Boris Moiseev: Egoist
One year before the release of this 1994 music video, Boris Moiseev had been interviewed by openly gay journalist and activist Yaroslav “Slava” Mogutin for the Riga-based “independent erotic magazine” Eshche (Still). In that interview, Moiseev talked openly about his experiences orally pleasing male Komsomols (members of the Communist Youth League). Eshche, however, had a small circulation and insignificant public impact. In this music video aimed at a much bigger audience, Moiseev is somewhat more circumspect. He does, it’s true, boldly perform an emphatically feminine glamor and sexuality: bound up in a bustier; wearing elaborate eighteenth-century wigs and heavy makeup; posing with puckered, slightly open, painted lips staring into the camera lens. The song lyrics accompanying this performance, though, are much more ambiguous and not sexually or gender-transgressive at all. The song lyrics for Egoist are distinctly tame relative to the audacious extravagance of Moiseev’s — a man’s — flamboyant performance of diva femininity. The words sung by Moiseev and his chorus are vague allusions to egotism, sensuality, and decadence, with the occasional, seemingly gratuitous reference to Romeo and Juliette (echoed in a musical motif from Prokofiev’s opera). They do not signal homoeroticism or gender fluidity at all. The text’s vagueness, and the mismatch between it and the visual elements, problematizes those visual elements; it makes it harder to ascribe a stable meaning to them. And this will come in handy for Moiseev after the cultural moment of the 1990s has passed.
In the 2000s Moiseev will distance himself from the LGBTQ-rights cause and express solidarity with conservative religious groups that view public expressions of LGBTQ identities, and same-sex eroticism, as affronts to morality. He specifically speaks out against same-sex marriage and Pride demonstrations, ultimately assuming a position consonant with the 2013 law prohibiting “propaganda of non-traditional sexual relationships in the presence of minors.” Like many supporters of the law, Moiseev will contend that, while Russian citizens should be free to pursue “non-traditional” relationships in their private lives, these relationships and non-traditional sexual identities have no place in public and social life in Russia.

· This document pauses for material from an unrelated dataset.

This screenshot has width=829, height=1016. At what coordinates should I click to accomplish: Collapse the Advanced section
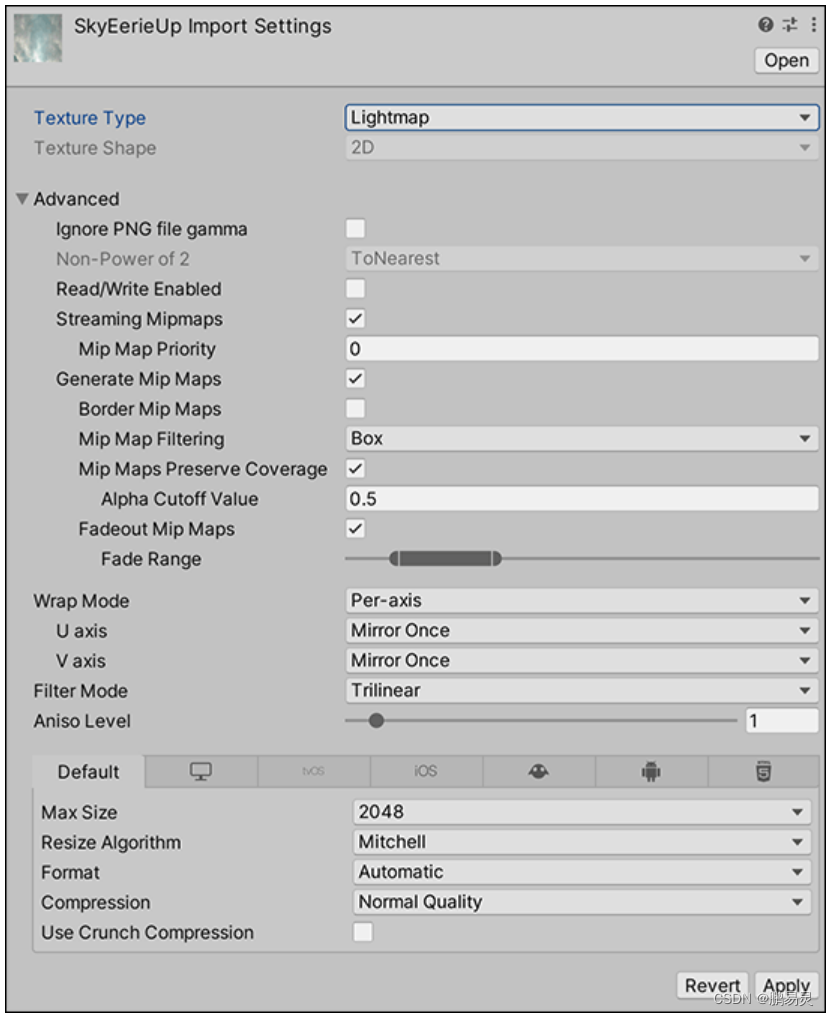click(22, 198)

Moiseev indulged in a strategically dissociative aesthetic game observable among some other post-Soviet LGBTQIA cultural figures. In the ideologically, culturally, and socially unstable atmosphere of the Russian 1990s, he had transgressed sexual and gender norms in a performative, but still strategically noncommittal way. He took advantage of his status as a cultural figure with enough notoriety to be celebrated for his eccentricities and extravagances, for bold acts of épatage. When, in the 2000s, these deviations threatened to become political or social liabilities, the artist dismissed them as mere aesthetic play, aspects of a performative persona that is itself an aesthetic construct not representative of the artist’s own sexual identity.
In the 1990s themselves Moiseev was in good company among mass-audience popular performers who felt much more freedom to express homosexual desire and/or gender-expression variance visually in their performances than they did in verbal language, where they exercised more caution. These artists seem to feel much more constrained in the verbal medium with its capacity for unequivocal, definitive statement. The plausible deniability afforded by their caution with words in the 1990s mass-media sphere serves them well in the Putin era.